In December 1945, Judge Clarke dismissed the suit of eight white property owners who tried to force fifty African-American occupants (250 residents) from the West Adams area in Los Angeles. Plaintiffs contended that the defendants had violated property restrictions against blacks. The defendants, who included actress Hattie McDaniel and singer Ethel Waters, replied that the original subdivision restrictions had expired and that more than half of the area was then owned by black people. Clark decided that no testimony would be taken in the case, stating that:

It is time that members of the Negro race are accorded, without reservations and evasions, the full rights guaranteed them under the 14th amendment of the Federal Constitution. Judges have been avoiding the real issue too long. Certainly there was no discrimination against the Negro race when it came to calling upon its members to die on the battlefields in defense of this country in the war just ended.

Clarke’s ruling made him “the first judge in America to use the 14th Amendment to disallow the enforcement of covenant race restrictions. The decision ... set an important precedent for future suits concerning racial covenants."

==Federal judicial service==

Clarke was nominated by President Dwight D. Eisenhower on June 21, 1955, to the United States District Court for the Southern District of California, to a new seat authorized by 68 Stat. 8. He was confirmed by the United States Senate on August 1, 1955, and received his commission on August 3, 1955. He served as Chief Judge in 1966. Clarke was reassigned by operation of law to the United States District Court for the Central District of California on September 18, 1966, to a new seat authorized by 80 Stat. 75. He served as Chief Judge from 1966 to 1970. In July 1970 at La Casa Pacifica he swore James Day Hodgson into office as Secretary of Labor for the Nixon administration. Clarke assumed senior status on September 1, 1970.
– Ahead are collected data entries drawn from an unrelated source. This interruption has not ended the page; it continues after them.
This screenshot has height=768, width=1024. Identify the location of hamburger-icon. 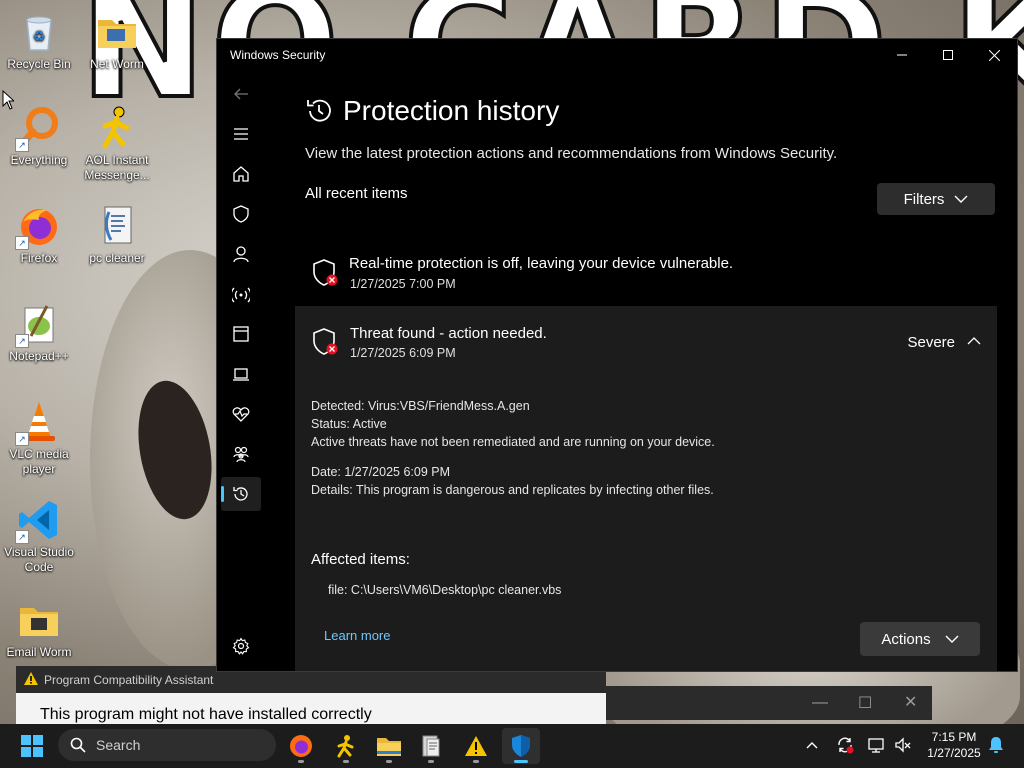
(241, 134).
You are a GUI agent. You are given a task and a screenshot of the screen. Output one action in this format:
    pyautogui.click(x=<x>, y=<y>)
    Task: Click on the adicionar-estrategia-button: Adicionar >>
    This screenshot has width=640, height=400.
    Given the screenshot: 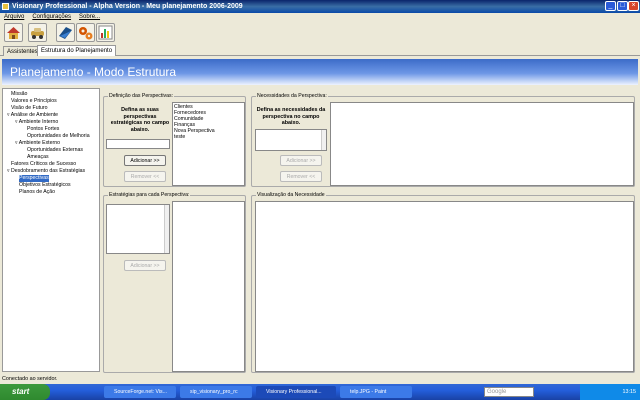 What is the action you would take?
    pyautogui.click(x=145, y=266)
    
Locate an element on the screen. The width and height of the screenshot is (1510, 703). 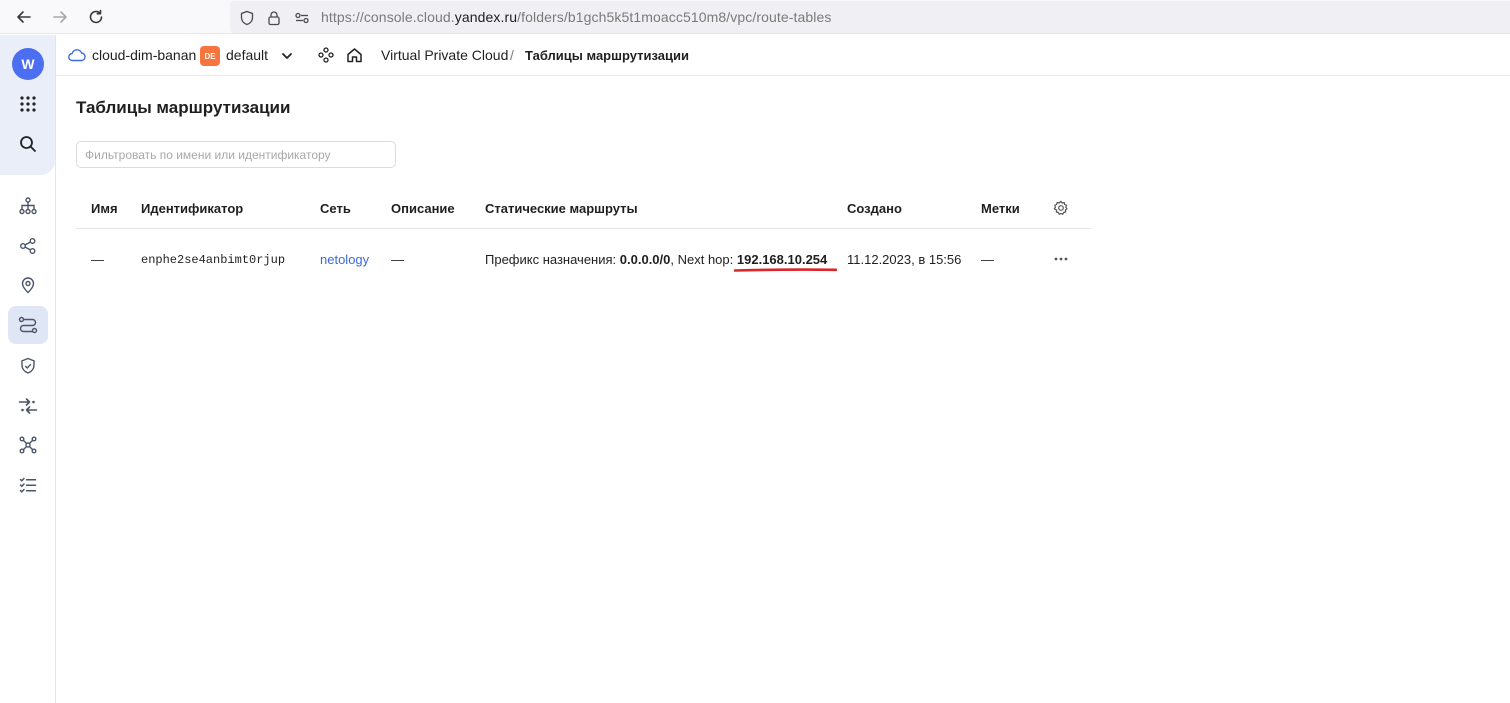
service-link: Virtual Private Cloud is located at coordinates (444, 55).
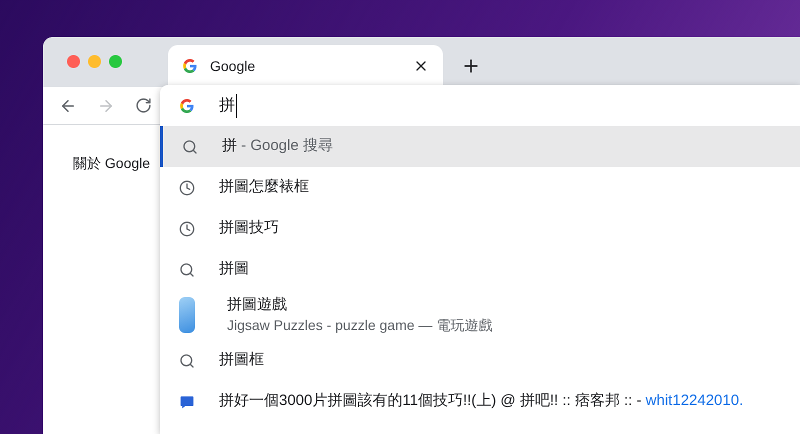 The width and height of the screenshot is (800, 434). Describe the element at coordinates (480, 106) in the screenshot. I see `omnibox-field: 拼` at that location.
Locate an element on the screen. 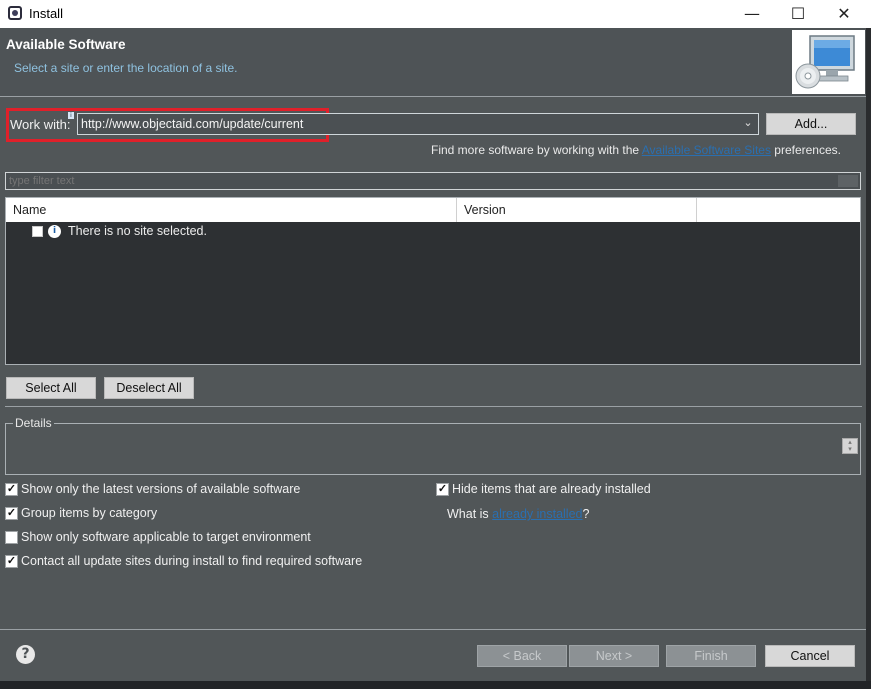 The height and width of the screenshot is (689, 871). what-is-suffix: ? is located at coordinates (586, 514).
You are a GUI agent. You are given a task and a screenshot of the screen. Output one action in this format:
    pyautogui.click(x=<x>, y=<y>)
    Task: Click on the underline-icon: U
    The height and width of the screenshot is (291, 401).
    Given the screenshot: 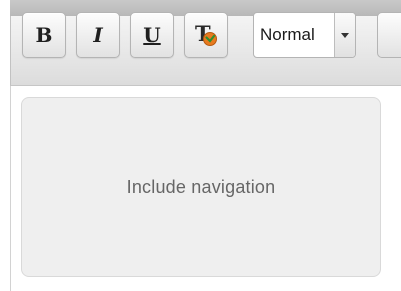 What is the action you would take?
    pyautogui.click(x=152, y=35)
    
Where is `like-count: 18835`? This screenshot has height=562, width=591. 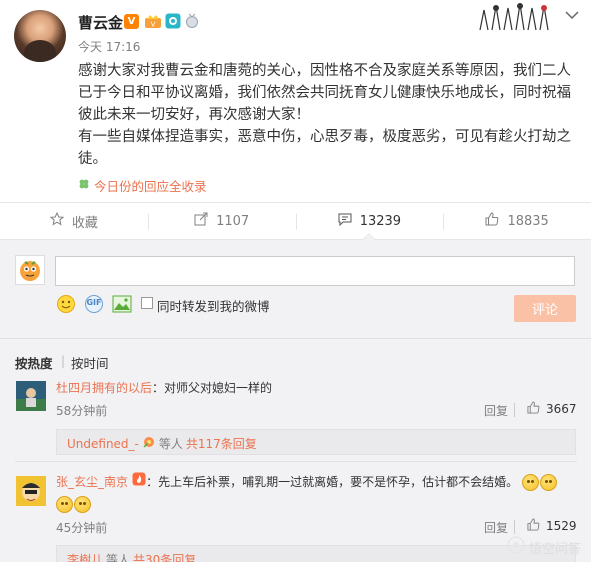
like-count: 18835 is located at coordinates (528, 221).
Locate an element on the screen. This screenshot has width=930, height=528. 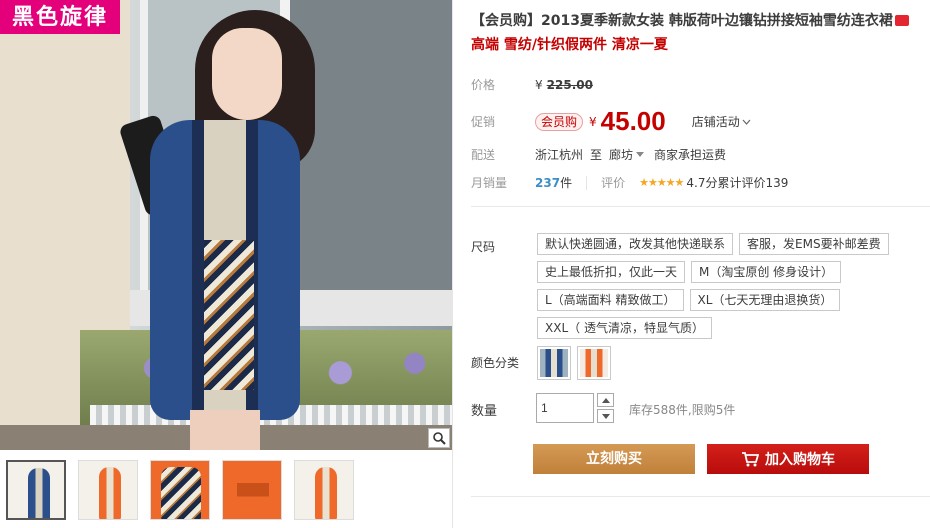
rating-score: 4.7分 is located at coordinates (702, 183).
His sentencing practices were criticized as unorthodox and lenient by other judges, such as his predecessor Chief Judge Peirson Hall.

== Personal life ==
Thurmond Clarke was the son of Judge Robert M. Clarke, who at 21 years old became the youngest state legislator in California history. After divorcing in 1937, he married again in 1944 to Athalie Richardson Irvine, who was his high school classmate. He was father to Frances and stepfather to Joan Irvine Smith.